_INPUT DATA:_
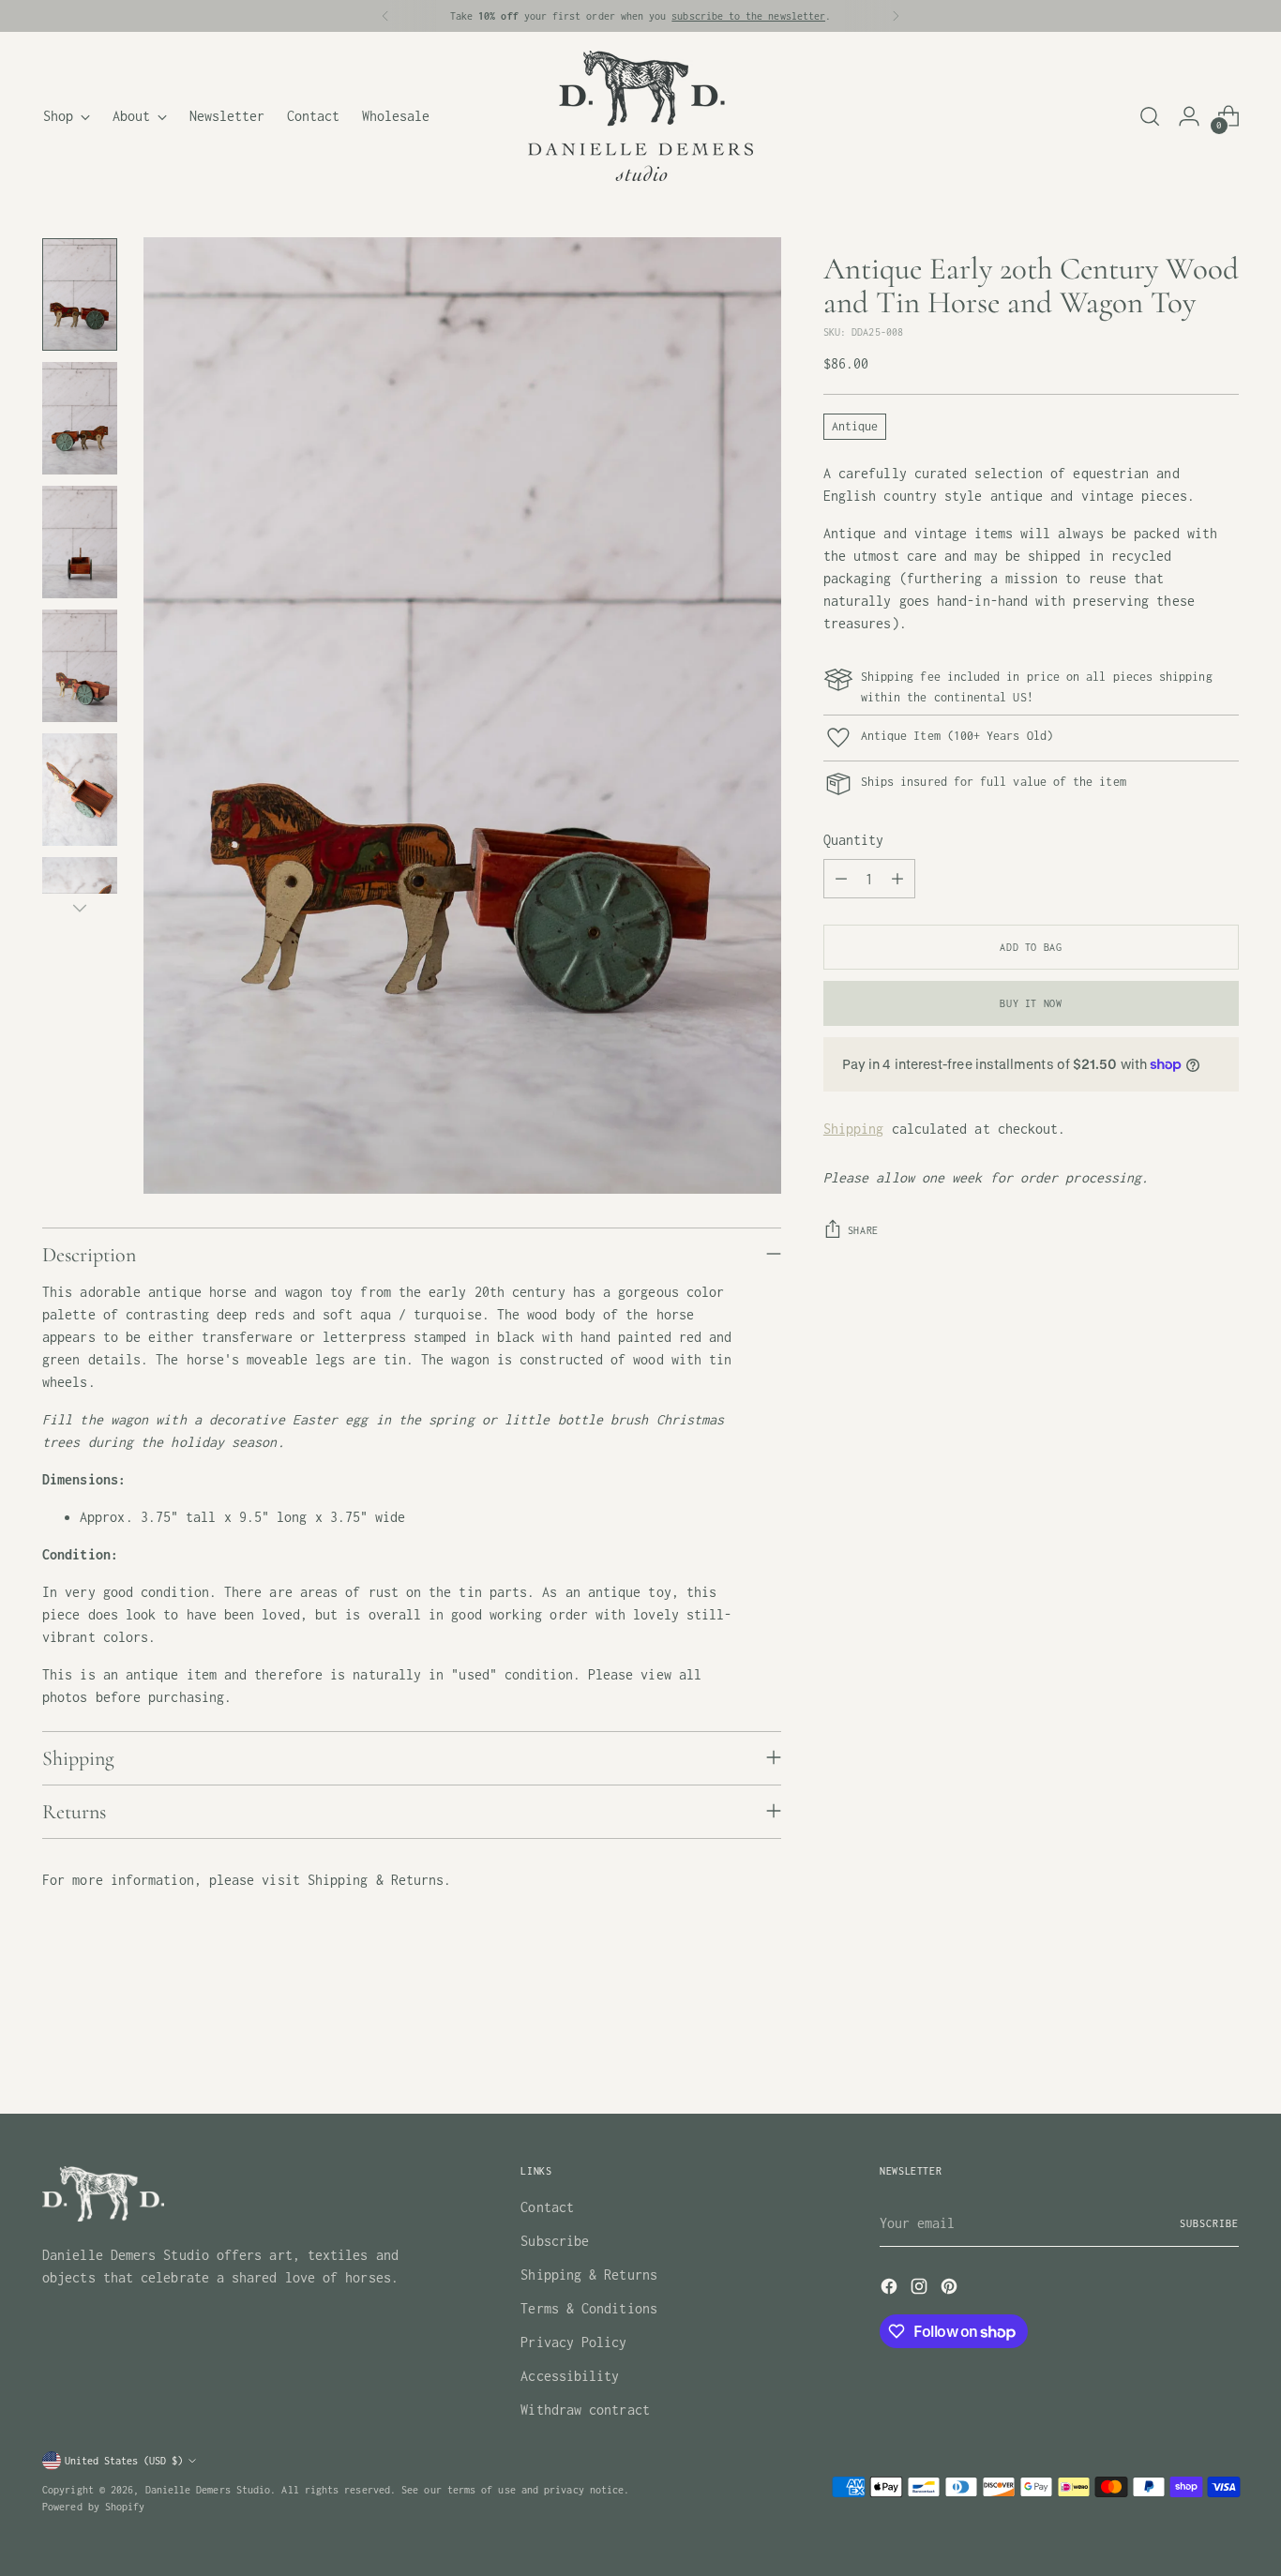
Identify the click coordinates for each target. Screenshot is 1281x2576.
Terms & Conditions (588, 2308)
...
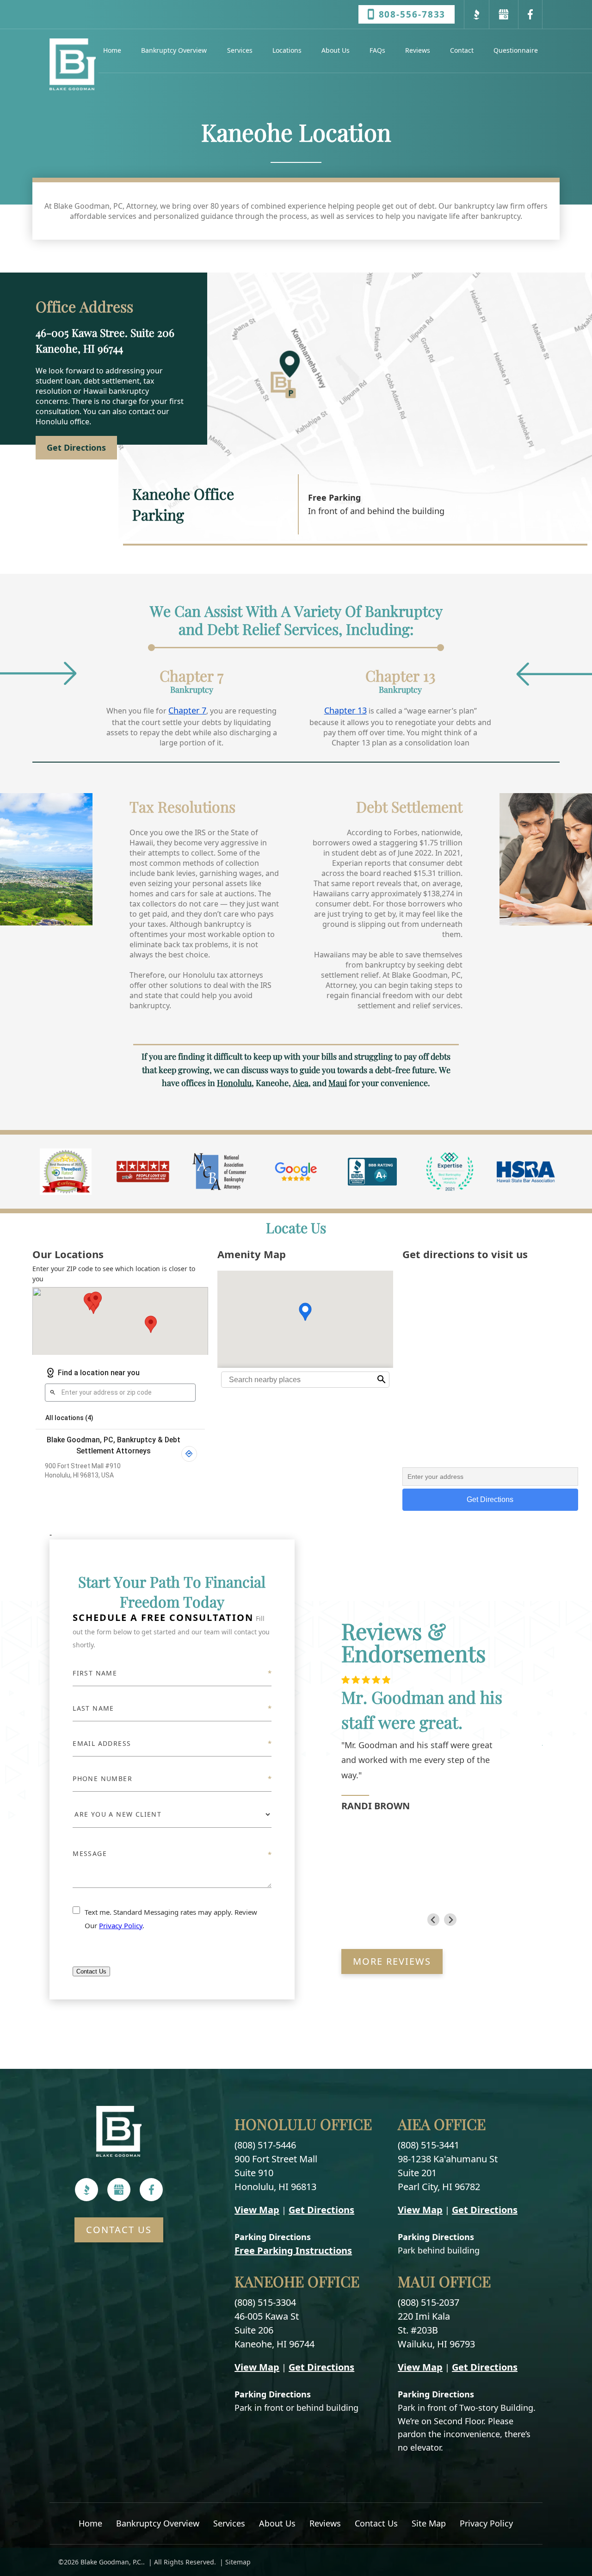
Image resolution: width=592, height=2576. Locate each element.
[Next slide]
* * *
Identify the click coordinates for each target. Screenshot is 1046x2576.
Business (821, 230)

_WORK INSTRUCTIONS:_
Retype the records above, but only those lines that fall between the line containing "Screenshot is 1281x2576." and the line containing "Terms & Conditions (588, 2308)", with both of those lines included, exactly as written.

_WRITTEN RESPONSE:_
Identify the click coordinates for each target. Screenshot is 1281x2576.
Terms & Conditions (588, 2308)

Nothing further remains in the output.